> [Work request]: Would you repeat each line below precisely as it stands?

> [Material for this task]:

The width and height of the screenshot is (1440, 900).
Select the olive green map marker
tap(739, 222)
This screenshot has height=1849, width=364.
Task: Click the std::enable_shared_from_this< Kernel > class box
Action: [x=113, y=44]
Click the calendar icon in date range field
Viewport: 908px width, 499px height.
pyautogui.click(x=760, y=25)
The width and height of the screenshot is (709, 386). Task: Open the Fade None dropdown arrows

> [Written response]:
The width and height of the screenshot is (1440, 900).
Select the olive green map marker
tap(739, 222)
This screenshot has height=1849, width=364.
Task: Click the std::enable_shared_from_this< Kernel > class box
Action: [x=113, y=44]
Click the calendar icon in date range field
Viewport: 908px width, 499px height.
pyautogui.click(x=760, y=25)
The width and height of the screenshot is (709, 386). Task: Open the Fade None dropdown arrows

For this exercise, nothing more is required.